Astonishing story over the weekend about how Goldman Sachs may have helped Greek politicians take on reckless levels of debt and deceive their Eurozone partners — and how, more broadly, Wall Street bankers may have colluded on deals that now threaten to destabilize the entire EU economy. Simon Johnson is rightly appalled, and says what must happen next. Excerpt:
And the US government, at the highest levels, has to ask a fundamental question: For how long does it wish to be intimately associated with Goldman Sachs and this kind of destabilizing action? What is the priority here – a sustainable recovery and a viable financial system, or one particular set of investment bankers?
To preserve Goldman, on incredibly generous terms, in the name of saving the financial system was and is hard to defend – but that is where we are. To allow the current government-backed (massive) Goldman to behave recklessly and with complete disregard to the basic tenets of international financial stability is utterly indefensible.
The credibility of the Federal Reserve, already at an all-time low, has just suffered another crippling blow; the ECB is also now in the line of fire. Goldman Sachs has a lot to answer for.

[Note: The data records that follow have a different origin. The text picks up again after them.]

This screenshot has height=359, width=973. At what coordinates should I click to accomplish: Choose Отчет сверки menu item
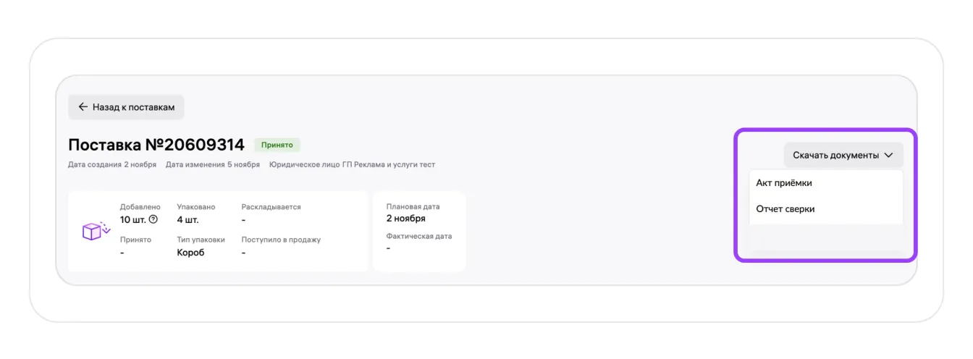pos(785,209)
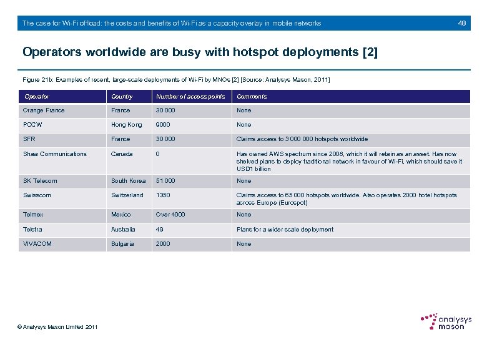
Task: Click the Analysys Mason logo
Action: [x=446, y=321]
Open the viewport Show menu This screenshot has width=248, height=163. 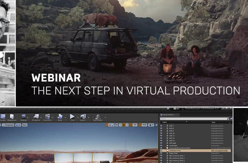25,125
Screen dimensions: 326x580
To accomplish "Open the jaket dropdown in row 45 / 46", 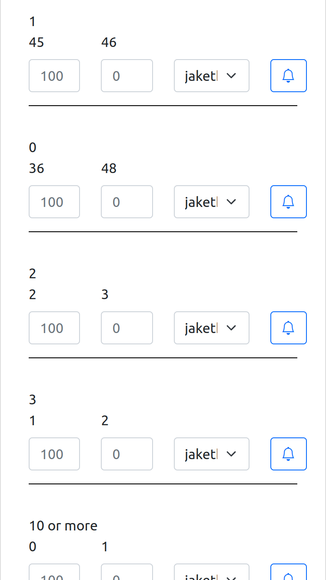I will 212,76.
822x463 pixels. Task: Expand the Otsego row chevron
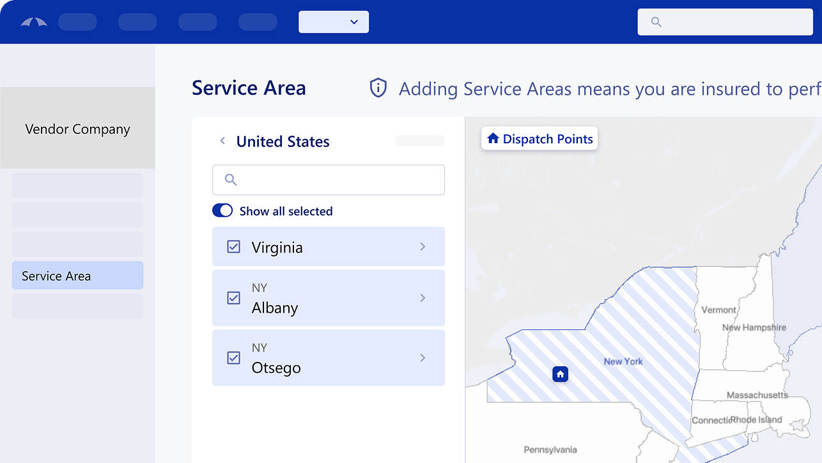click(x=423, y=358)
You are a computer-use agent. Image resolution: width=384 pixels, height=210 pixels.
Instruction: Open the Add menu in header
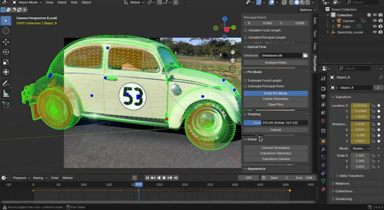click(74, 2)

Once again, we see the potential cost of allowing a morally unaccountable and politically connected elite operate in the shadows. What they did was perfectly legal — and it might bring down the world financial system. You cannot have successful capitalism without transparency and a shared commitment to moral integrity. On the EU question, how would you feel as a German taxpayer, knowing that you were being asked to bail out corrupt and profligate Greek politicians, who got away with misdeeds thanks to the help of American bankers? And that you were told that if you didn’t bite the bullet and do this, your economy could collapse? Which is what US taxpayers were told in 2008.
But we American taxpayers were at least helping out our own countrymen. It’s going to be interesting, and not in a pleasant way, to see how nationalist resentments are going to shape political integration in the EU going forward. Paul Krugman says the Greek turmoil actually means European integration should continue even faster (ironically enough):
A breakup of the euro is very nearly unthinkable, as a sheer matter of practicality. As Berkeley’s Barry Eichengreen puts it, an attempt to reintroduce a national currency would trigger “the mother of all financial crises.” So the only way out is forward: to make the euro work, Europe needs to move much further toward political union, so that European nations start to function more like American states.
Good luck with that now, folks. Britain is in a world of financial trouble itself, but I bet they’re thanking their lucky stars that they didn’t accept the Euro.